Esconder a filosofia vegetariana por trás da fachada “natural” é um crime hediondo, é uma atitude que ajuda a relegar o vegetarianismo a um status de submundo, contribuindo apenas para aprisionar os vegetarianos em guetos (se não guetos físicos, palpáveis, pelo menos guetos ideológicos). A palavra “vegetariano” precisa ser vista e ouvida pela sociedade, e cada vez mais – só assim deixará de soar tão estranha ao cidadão médio quanto soa cantar Babalu em grego.
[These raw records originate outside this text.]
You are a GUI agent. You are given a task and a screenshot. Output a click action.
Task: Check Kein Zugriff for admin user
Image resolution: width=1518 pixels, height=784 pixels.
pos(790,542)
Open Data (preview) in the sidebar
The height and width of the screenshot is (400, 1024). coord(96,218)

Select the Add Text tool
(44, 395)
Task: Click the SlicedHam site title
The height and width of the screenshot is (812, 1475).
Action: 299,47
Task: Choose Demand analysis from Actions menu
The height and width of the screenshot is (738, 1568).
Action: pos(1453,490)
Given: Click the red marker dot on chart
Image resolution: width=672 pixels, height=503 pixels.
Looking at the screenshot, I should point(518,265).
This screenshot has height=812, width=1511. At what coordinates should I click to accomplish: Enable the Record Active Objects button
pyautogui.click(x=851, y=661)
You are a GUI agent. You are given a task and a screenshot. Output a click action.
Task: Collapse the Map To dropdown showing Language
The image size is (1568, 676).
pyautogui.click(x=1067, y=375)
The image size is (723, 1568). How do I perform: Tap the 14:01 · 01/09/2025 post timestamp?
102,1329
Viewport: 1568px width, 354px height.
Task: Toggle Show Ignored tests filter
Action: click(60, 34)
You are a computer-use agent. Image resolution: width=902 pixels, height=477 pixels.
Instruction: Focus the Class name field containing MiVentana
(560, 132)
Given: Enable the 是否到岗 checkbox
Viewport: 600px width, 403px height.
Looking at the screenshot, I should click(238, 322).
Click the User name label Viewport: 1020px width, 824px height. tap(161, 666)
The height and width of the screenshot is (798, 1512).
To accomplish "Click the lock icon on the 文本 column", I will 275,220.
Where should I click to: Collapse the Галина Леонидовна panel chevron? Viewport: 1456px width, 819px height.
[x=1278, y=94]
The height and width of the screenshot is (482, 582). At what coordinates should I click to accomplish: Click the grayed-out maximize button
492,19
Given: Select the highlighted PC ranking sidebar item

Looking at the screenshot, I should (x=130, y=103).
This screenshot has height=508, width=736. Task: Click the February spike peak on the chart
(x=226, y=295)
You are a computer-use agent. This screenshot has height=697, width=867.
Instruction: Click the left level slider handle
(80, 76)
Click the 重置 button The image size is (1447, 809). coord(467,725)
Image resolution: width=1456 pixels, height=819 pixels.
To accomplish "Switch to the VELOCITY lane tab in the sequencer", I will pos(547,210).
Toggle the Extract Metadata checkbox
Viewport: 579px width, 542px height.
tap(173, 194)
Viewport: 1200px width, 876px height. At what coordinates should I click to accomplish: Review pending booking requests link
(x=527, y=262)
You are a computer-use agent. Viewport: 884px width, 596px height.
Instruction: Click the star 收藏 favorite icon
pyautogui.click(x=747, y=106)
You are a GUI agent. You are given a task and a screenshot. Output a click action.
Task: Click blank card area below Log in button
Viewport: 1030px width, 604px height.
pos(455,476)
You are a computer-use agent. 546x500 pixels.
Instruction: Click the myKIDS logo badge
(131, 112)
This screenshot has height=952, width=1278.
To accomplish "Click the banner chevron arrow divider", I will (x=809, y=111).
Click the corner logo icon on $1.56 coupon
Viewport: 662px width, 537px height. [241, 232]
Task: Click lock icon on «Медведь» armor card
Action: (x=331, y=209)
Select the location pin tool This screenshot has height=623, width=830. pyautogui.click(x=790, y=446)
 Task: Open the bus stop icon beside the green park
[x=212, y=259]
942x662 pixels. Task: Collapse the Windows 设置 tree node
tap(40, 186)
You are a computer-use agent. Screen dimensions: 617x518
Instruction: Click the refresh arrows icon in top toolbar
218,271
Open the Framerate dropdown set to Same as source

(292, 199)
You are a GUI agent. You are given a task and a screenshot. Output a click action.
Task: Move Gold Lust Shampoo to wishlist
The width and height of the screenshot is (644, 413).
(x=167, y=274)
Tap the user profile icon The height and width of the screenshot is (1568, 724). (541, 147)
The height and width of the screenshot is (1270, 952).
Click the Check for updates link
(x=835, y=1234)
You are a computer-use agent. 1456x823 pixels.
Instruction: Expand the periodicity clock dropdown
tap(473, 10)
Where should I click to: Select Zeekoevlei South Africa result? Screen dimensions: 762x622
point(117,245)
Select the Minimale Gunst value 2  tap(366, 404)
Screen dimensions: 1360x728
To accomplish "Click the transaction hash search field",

Outras vezes, o restaurante não é vegetariano mesmo, e a carne comparece no cardápio, pois a elaboração do menu, nesses casos, não é guiada por qualquer escrúpulo ético com respeito aos animais não-humanos. Pelo contrário: a única preocupação é com os animais humanos e sua saúde. Esses restaurantes, então, tornam-se pontos de encontro de mocinhas preocupadas com a balança e de dondocas que desejam se alimentar de maneira mais “light”. Nada mais egoísta. Até mesmo a Churrascaria Freio de Ouro é menos falsa nesse aspecto: as pessoas vão até lá para comer animais assassinados e têm consciência de que, com isso, estarão se recheando de gordura saturada, entupindo as próprias artérias, estourando a taxa de ácido úrico no sangue. Toma lá, dá cá. Já a mocinha ou a madame que, no restaurante natural, comem franguinho grelhado com salada e gelatina diet não têm essa mesma decência de sacrificar a saúde em troca dos duvidosos “prazeres da carne”. É uma imoralidade.

Seja como for, os tais restaurantes naturais sempre me parecem hipócritas. Em maior ou menor grau. Que fechem todos. Não vou sentir a menor falta.